WHAT IS ASKED: Rescale the items starting with the line containing "ABMI representada na" and going on through the line containing "APSA [APSA (11 itens)] (715, 1562)". Repeat only those lines in full, requests included, with every coordinate in the answers multiplied by 2.55 and rounded to the nearest whole number, halves rounded up.

EXERCISE MATERIALS:
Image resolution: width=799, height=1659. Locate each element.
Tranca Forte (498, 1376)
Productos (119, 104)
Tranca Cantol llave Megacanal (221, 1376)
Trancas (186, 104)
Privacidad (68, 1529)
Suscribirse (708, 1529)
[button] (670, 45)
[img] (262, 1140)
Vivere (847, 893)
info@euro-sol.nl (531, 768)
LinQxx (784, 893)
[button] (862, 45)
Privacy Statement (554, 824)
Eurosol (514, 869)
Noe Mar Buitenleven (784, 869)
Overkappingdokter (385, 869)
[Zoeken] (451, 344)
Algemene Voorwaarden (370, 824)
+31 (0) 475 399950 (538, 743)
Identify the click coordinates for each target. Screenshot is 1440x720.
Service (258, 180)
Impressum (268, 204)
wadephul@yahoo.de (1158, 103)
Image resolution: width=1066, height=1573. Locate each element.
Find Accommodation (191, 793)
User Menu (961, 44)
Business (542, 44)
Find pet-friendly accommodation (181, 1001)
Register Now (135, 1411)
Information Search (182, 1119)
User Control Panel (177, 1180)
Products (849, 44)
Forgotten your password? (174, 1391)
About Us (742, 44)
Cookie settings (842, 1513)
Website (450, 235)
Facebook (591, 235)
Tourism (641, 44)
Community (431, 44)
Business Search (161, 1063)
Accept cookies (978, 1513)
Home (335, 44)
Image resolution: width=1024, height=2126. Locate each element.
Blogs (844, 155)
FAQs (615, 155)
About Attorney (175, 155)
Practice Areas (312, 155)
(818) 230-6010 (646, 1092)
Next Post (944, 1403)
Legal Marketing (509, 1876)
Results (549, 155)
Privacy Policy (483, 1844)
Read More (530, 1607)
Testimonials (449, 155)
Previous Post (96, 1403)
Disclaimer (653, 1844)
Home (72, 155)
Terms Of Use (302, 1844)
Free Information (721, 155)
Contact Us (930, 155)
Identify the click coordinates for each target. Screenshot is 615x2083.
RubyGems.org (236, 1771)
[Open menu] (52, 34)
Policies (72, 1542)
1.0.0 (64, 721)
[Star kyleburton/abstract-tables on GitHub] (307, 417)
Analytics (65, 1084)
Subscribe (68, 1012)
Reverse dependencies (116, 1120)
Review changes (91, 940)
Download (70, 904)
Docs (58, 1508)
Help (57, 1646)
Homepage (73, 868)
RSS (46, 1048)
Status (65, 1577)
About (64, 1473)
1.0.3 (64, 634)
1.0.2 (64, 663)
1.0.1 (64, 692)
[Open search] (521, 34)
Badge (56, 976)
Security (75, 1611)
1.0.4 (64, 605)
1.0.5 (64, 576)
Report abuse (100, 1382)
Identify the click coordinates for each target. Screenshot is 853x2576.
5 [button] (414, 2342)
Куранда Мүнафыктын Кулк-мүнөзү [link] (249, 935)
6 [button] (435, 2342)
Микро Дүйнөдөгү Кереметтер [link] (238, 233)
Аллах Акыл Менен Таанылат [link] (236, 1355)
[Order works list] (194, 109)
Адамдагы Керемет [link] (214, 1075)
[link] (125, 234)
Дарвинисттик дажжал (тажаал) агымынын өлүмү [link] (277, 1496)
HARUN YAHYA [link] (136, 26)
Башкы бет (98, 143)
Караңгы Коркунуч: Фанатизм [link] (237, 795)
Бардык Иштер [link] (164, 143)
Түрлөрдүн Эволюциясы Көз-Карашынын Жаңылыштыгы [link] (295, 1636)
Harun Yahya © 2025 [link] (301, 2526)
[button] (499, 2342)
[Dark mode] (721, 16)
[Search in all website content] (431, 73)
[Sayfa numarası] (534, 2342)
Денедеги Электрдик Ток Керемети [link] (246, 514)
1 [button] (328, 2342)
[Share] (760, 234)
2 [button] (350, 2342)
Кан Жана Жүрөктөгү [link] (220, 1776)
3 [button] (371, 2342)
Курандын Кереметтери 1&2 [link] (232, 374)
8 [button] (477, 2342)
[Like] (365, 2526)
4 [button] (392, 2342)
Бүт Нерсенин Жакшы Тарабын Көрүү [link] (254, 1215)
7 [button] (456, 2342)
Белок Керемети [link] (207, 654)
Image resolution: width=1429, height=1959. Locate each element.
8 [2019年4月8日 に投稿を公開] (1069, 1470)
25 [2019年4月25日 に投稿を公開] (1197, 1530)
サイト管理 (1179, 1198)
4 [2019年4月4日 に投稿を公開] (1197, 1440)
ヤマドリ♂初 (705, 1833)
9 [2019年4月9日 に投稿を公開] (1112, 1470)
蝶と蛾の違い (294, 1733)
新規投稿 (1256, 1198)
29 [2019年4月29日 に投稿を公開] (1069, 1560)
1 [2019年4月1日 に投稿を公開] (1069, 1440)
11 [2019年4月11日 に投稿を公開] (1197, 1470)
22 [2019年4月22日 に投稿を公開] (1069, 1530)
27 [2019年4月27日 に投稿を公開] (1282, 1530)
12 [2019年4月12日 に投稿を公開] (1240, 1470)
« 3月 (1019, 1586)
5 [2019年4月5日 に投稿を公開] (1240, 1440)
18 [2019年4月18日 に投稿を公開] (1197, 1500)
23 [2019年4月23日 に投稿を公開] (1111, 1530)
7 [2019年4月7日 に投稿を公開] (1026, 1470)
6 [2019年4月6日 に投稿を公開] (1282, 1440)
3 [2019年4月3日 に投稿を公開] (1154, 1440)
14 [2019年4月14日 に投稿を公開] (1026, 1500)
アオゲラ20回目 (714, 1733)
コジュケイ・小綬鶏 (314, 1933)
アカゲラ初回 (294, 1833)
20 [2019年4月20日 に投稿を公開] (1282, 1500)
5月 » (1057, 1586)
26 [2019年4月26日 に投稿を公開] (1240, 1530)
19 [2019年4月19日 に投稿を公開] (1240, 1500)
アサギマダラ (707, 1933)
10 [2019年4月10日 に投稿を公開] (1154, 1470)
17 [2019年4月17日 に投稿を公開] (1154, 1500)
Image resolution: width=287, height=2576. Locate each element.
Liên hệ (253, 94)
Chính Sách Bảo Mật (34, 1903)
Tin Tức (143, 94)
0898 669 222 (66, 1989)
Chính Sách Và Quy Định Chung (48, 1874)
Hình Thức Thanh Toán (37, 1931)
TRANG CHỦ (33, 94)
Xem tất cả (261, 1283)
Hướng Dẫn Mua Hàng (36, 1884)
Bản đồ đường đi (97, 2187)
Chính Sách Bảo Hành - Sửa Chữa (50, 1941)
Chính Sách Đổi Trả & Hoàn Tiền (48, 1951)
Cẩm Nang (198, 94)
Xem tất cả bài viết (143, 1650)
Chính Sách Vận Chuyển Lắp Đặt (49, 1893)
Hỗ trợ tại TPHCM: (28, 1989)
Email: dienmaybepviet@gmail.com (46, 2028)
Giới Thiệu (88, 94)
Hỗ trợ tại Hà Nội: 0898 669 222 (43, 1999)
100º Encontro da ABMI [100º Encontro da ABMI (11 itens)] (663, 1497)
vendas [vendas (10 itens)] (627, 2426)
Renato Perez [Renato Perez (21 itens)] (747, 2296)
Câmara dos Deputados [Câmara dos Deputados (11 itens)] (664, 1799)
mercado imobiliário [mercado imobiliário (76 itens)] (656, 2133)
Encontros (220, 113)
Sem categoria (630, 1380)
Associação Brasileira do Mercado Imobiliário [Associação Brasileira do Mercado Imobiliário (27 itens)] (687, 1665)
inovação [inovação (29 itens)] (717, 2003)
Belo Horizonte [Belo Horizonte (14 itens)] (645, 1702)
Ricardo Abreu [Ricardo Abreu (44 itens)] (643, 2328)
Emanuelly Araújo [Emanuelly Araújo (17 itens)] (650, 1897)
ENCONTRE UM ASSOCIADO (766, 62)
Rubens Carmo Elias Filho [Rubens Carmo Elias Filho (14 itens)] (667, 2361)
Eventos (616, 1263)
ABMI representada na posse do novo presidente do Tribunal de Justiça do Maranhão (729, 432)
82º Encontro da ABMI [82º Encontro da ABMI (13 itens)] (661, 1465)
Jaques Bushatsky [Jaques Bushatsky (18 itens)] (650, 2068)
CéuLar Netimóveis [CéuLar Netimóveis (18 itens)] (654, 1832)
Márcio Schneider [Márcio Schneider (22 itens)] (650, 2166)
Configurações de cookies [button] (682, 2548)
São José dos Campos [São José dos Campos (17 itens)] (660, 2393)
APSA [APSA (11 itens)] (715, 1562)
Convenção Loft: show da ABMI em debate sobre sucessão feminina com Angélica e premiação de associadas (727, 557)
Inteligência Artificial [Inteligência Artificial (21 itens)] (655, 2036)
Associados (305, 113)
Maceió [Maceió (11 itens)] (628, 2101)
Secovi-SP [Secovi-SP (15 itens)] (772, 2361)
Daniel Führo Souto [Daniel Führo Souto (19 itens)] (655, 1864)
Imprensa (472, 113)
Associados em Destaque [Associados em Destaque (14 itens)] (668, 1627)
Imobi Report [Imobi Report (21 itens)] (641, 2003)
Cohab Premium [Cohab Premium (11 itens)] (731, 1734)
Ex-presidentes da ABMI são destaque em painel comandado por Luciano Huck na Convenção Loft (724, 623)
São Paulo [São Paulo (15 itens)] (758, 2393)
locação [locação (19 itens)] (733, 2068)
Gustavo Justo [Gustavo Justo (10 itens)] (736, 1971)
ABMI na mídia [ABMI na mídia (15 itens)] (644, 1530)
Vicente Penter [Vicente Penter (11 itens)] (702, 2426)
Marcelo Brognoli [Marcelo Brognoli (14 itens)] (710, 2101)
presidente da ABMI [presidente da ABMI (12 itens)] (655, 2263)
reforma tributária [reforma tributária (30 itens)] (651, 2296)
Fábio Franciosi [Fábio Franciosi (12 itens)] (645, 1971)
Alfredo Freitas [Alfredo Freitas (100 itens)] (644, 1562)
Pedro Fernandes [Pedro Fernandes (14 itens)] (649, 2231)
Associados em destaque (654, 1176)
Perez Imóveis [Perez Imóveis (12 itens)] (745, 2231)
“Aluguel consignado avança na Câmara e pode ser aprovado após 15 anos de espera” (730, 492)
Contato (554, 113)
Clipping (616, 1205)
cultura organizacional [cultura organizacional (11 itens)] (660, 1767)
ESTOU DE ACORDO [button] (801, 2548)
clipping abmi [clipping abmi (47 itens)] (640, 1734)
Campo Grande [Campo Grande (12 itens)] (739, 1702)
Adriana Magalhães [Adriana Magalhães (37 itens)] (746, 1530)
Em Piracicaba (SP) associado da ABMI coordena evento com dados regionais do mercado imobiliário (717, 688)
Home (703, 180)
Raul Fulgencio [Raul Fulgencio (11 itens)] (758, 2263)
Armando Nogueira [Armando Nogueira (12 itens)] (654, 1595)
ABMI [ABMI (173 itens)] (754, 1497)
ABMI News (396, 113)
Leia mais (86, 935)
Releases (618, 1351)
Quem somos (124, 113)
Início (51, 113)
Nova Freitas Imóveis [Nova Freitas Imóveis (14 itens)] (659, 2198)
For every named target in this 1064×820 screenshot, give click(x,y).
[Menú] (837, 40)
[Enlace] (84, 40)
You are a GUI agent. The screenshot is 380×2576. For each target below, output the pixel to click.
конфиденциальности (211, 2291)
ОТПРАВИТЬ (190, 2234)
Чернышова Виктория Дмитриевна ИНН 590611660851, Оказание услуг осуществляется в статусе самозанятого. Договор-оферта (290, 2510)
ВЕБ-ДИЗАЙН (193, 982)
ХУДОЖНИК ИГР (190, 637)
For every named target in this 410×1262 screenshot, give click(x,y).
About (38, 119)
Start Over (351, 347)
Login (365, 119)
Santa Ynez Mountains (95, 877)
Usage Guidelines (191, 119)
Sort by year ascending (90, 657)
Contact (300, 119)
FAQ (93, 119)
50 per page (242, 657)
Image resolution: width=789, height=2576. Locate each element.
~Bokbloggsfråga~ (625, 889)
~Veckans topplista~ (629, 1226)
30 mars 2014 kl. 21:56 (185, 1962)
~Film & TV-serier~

FULL SOLUTION:
ABMI representada na posse do novo presidente do Tribunal de Justiça do Maranhão (1859, 1102)
82º Encontro da ABMI [82º Encontro da ABMI (13 itens)] (1686, 3736)
Jaques Bushatsky [Jaques Bushatsky (18 itens)] (1658, 5273)
CéuLar Netimóveis [CéuLar Netimóveis (18 itens)] (1668, 4672)
Márcio Schneider [Márcio Schneider (22 itens)] (1658, 5523)
Configurações de cookies [button] (1739, 6497)
São José dos Campos [São José dos Campos (17 itens)] (1683, 6102)
APSA [APSA (11 itens)] (1823, 3983)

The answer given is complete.